In order to solve the above disadvantages, third generation cephalosporins such as cytotaxin (USP 4,098888), cytotagemide (Ger.Patent 2921316), and cytotriaxone (GB 2,022,090) developed from the late 1970s to the 1980s Antibiotics significantly improved the stability of beta-lactamase and antimicrobial activity against Gram-negative bacteria compared to the first and second generation antibiotics. However, the antimicrobial activity against Gram-positive bacteria is very weak, and most of the third generation cephalosporin antibiotics, except for cytotagemite, have the disadvantage that they do not show antimicrobial activity against Pseudomonas aeruginosa (American Journal of Medicine). , 79: 14,1985). Moreover, the clinical are abusing the cephalosporin antibiotics in the third generation Sepharose weak antibacterial activity increased infections due to these resistant bacteria week for Staphylococcus aureus (Staphylococcus aureu s) and Pseudomonas aeruginosa (Pseudomonas) has become a social problem. In addition, the third generation cephalosporin antibiotics do not show the expected therapeutic effect because most of them have a short anti-half life in the blood, even if they show strong antimicrobial activity against pathogens, and thus do not continuously show antimicrobial activity in the tissue. Inevitably leads to patient pain and increased medical costs (Clinical Pharmacolinetics, 10: 101-143,1985). Some third-generation cephalosporin antibiotics have a long half-life in blood such as ceftriaxone, but still have weak antibacterial activity against Staphylococcus aureus and Pseudomonas aeruginosa (Clinical Pharmacy, 3: 351-373, 1984).

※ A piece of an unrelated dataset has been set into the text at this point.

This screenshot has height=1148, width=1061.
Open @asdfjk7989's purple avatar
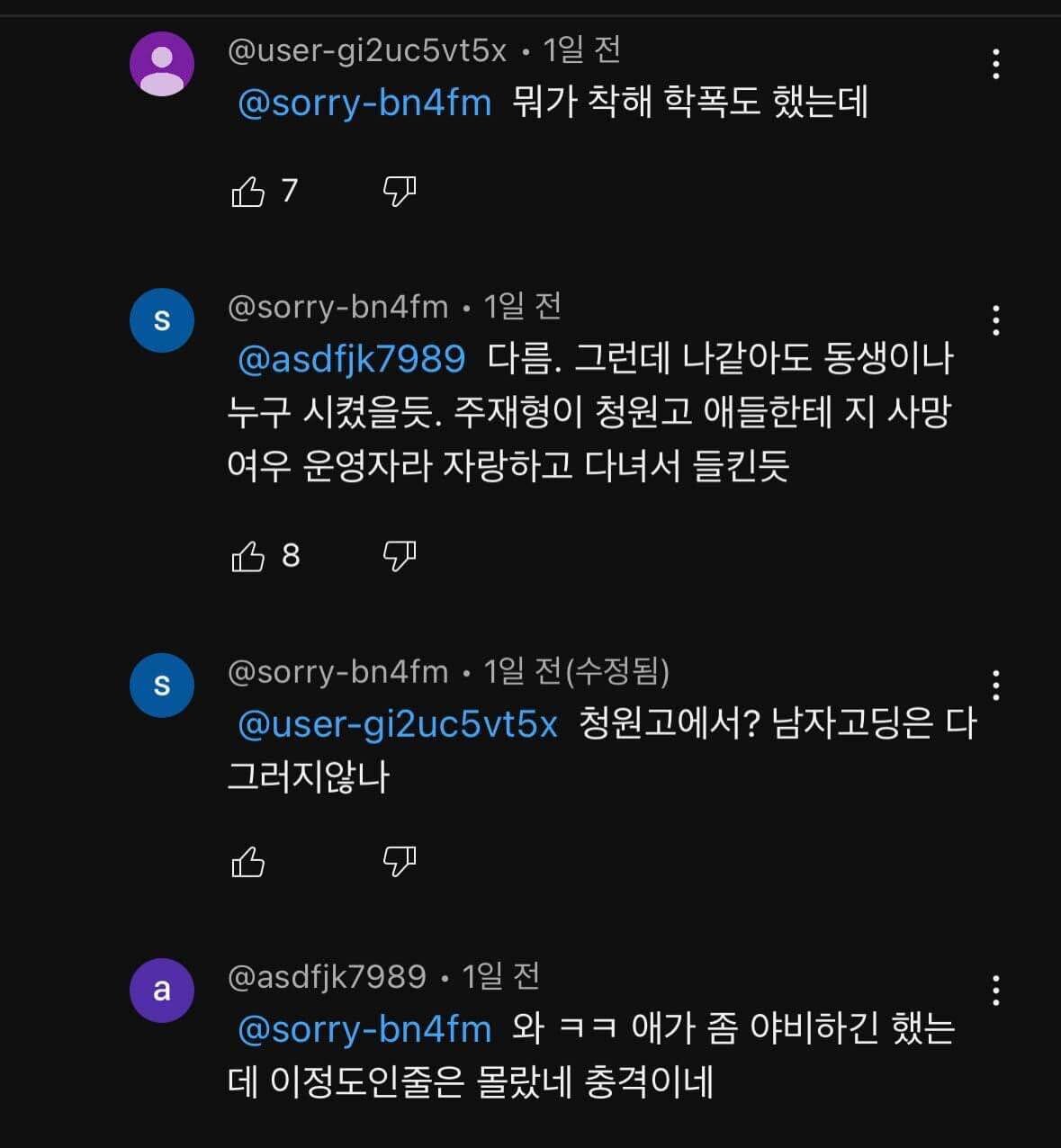point(162,990)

Accordingly, the present inventors have shown strong antimicrobial activity in a wide range and have tried to develop a new antimicrobial agent with excellent bioavailability. As a result, the cephalosporin derivative represented by Formula 1 of the present invention has a staphylococcus aureus. Both the Gram-positive bacteria and Gram-negative bacteria including Pseudomonas aeruginosa showed excellent antimicrobial activity and were found to be safe in vivo to complete the present invention.

It is an object of the present invention to provide a cephalosporin derivative having a quaternized heterocycle, a pharmaceutically acceptable salt thereof, a preparation method thereof, and an antimicrobial pharmaceutical composition having the same as an active ingredient.

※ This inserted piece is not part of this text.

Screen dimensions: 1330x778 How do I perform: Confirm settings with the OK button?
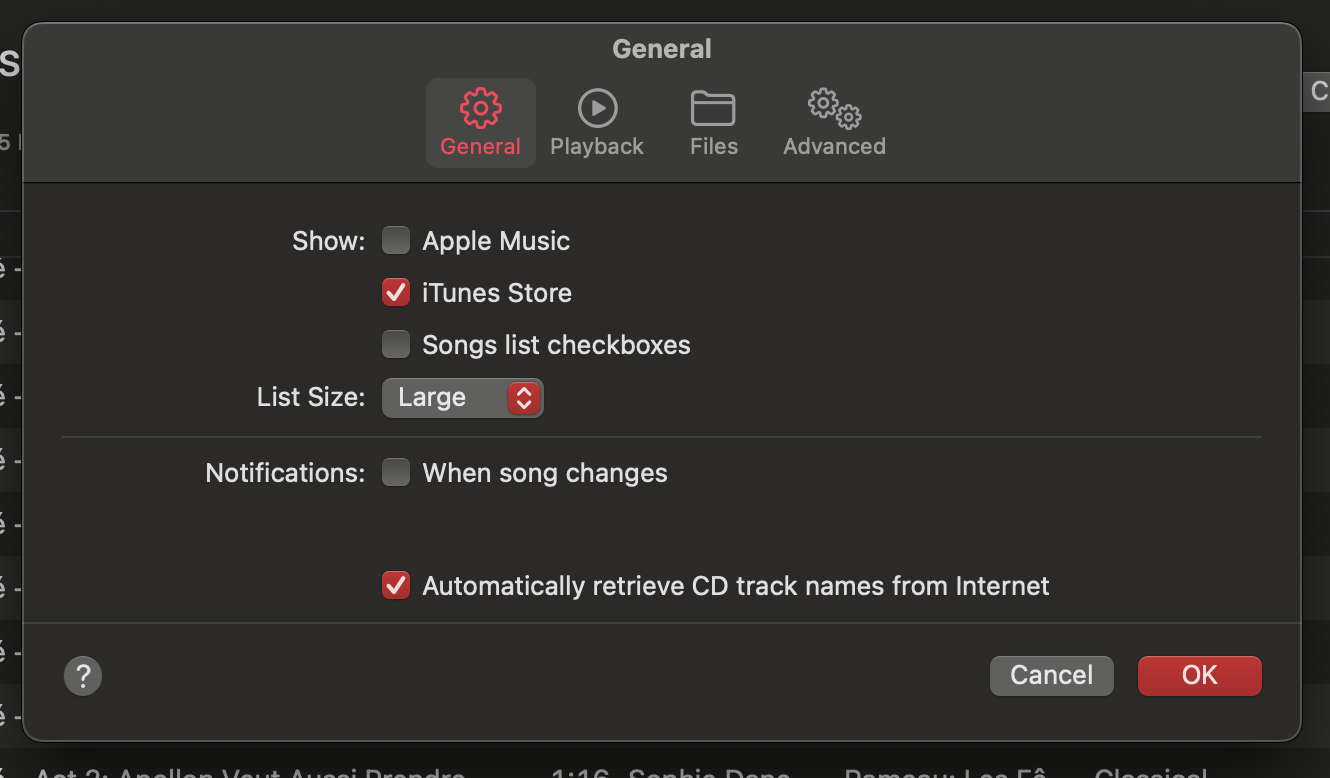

In order to achieve the above object, the present invention provides a cephalosporin compound represented by the following formula (1) and a pharmaceutically acceptable salt thereof.

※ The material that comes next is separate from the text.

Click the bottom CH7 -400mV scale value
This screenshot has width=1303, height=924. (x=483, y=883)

The present invention also provides a method for preparing the compound.

The present invention also provides a pharmaceutical composition comprising the compound as an active ingredient.

Hereinafter, the present invention will be described in detail.

The present invention provides a cephalosporin derivative represented by the formula (1) having a quaternized hetero compound and pharmaceutically acceptable salts thereof.

Formula 1

In the above formula,

X is C or N,

R is Or an alkyl group.

Preferably, in Formula 1

X is C and R is ego;

Or X is N and R is an alkyl group.

More preferably, the compound of Formula 1 is as follows.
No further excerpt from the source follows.